Special attention to these groups pre- and post-storm is required as their needs are not always visible to the response nor are they empowered to advocate for themselves.
3. Federal resources are already stretched thin.
The 2018 hurricane season began on the heels of already stretched federal resources, both in terms of cost and human resources with ongoing disaster response and recovery. The 2017 hurricane season was the costliest on record, stretching federal resources to their breaking point. This led to three emergency supplemental appropriations from Congress totaling $120 billion, as well as canceling $16 billion in debt to the National Flood Insurance Program.
A recent Government Accountability Office report described how the sequence of hurricanes last year led to staffing shortages, requiring the use of staff who would not normally be placed in key roles, complicating response efforts.
For Florence, disaster declarations have been made and some federal resources are already mobilized. But in an environment of finite resources and many disasters, this will require the whole community to respond and recover and not just the federal government.
4. Indirect deaths may greatly outnumber direct deaths.
The largest cause of direct deaths from hurricanes is usually from the water rather than the wind. In particular, the storm surge, which accounts for about half of all deaths. But the direct deaths are often just the tip of the iceberg of hurricane-related fatalities.
The prevalence of chronic health conditions, the stress of the storm, and the lack of access to care make a deadly combination that can exceed the direct deaths from the storm. And while official death counts will never capture the full number of direct and indirect deaths, many more are likely to be killed after the storm than during it. Special attention to the status of health-care systems and access to resources is necessary, as well as public health outreach on hazards in hurricane clean-up will be critical to mitigate some of this.

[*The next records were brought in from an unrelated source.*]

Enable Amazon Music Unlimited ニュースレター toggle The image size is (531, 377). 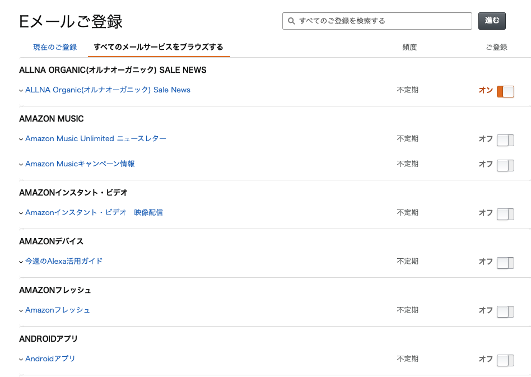[x=505, y=140]
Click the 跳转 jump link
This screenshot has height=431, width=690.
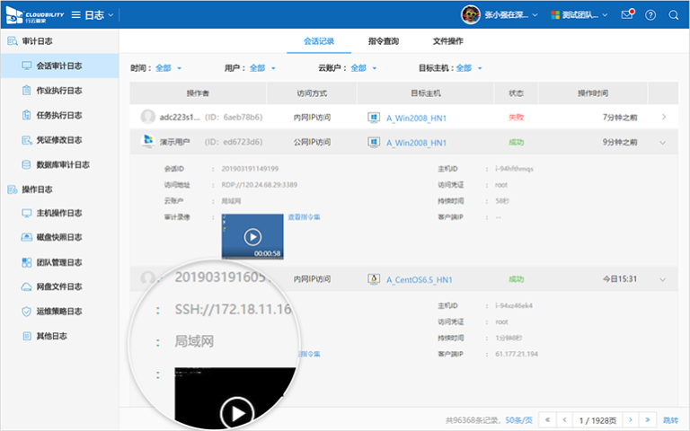(x=671, y=419)
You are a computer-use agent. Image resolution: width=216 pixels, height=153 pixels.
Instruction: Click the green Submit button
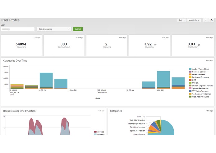[x=78, y=29]
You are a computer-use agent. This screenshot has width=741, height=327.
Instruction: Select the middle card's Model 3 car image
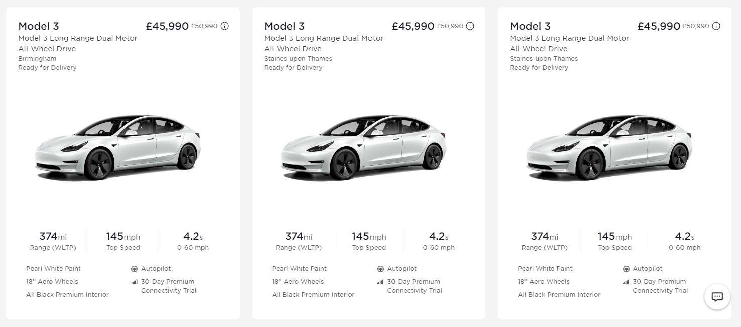pos(363,147)
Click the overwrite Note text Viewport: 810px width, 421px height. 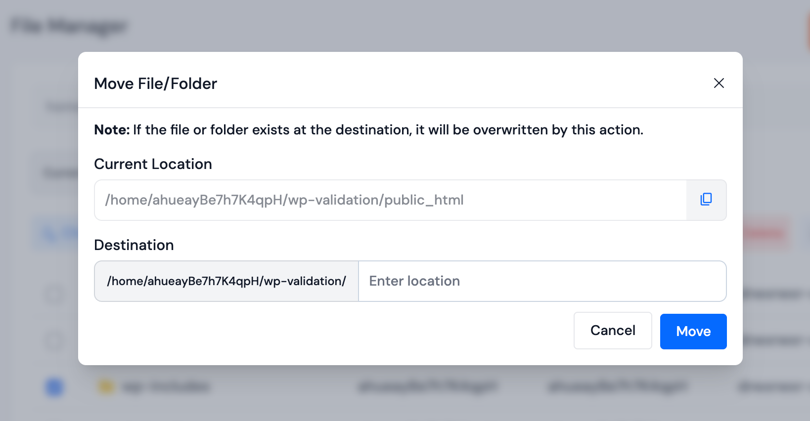(368, 129)
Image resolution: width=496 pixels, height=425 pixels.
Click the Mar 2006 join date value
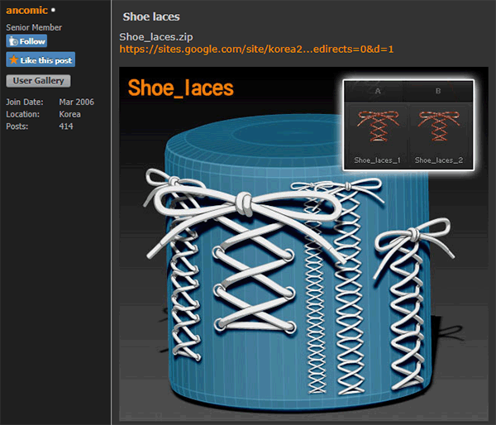pos(75,102)
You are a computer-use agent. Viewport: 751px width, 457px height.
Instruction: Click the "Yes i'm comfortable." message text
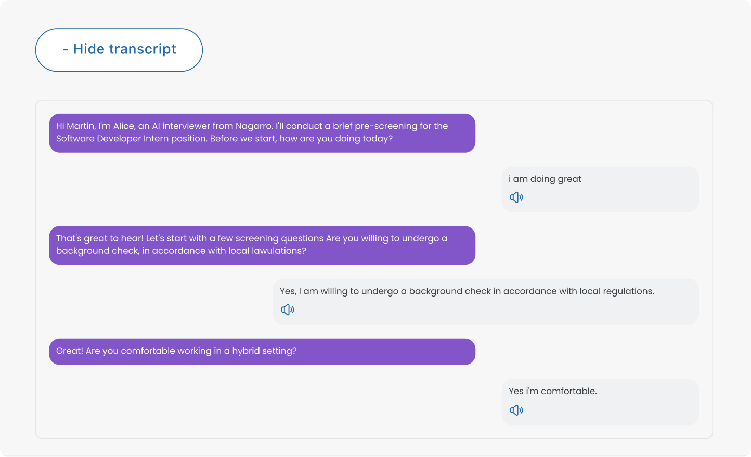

5. Recovery will outlast our attention.
Hurricane Florence will likely be another billion-dollar weather event, with recovery in some areas taking as long as a decade, or more. But attention for disasters is fleeting, and covering recovery often takes a backseat to the more pressing news of the day, with the exception of the obligatory disaster anniversary stories.
This can starve the recovery of additional attention that feeds political action and donations necessary for the recovery. And help that is promised can end up taking longer or never coming to fruition once the spotlight fades from the response. This can lead to unmet needs that are not even knowable in the early phases of recovery when attention and donations are at their peak. Long-term commitments for recovery will be needed to ensure building back stronger.
The good news is that the federal, state and local officials appear to recognize this and proactive steps are being taken, leaving little to chance in anticipation of the storm. Disaster declarations, preparations and evacuations have been underway for some time now and we have good reason to expect that the area to be impacted by Florence is as ready as can be reasonably expected. But there are always hidden hazards and unmet needs after disasters and underestimating the hazards and vulnerabilities is usually the first step in the making of a disaster.
Elsewhere, in the Atlantic we are monitoring Hurricane Helene and Tropical Storm Isaac, as well as Tropical Depression Paul in the Pacific. Hurricane season is far from over, so no matter where you are relative to Florence, it is a good idea to check your own preparedness for whatever may come next.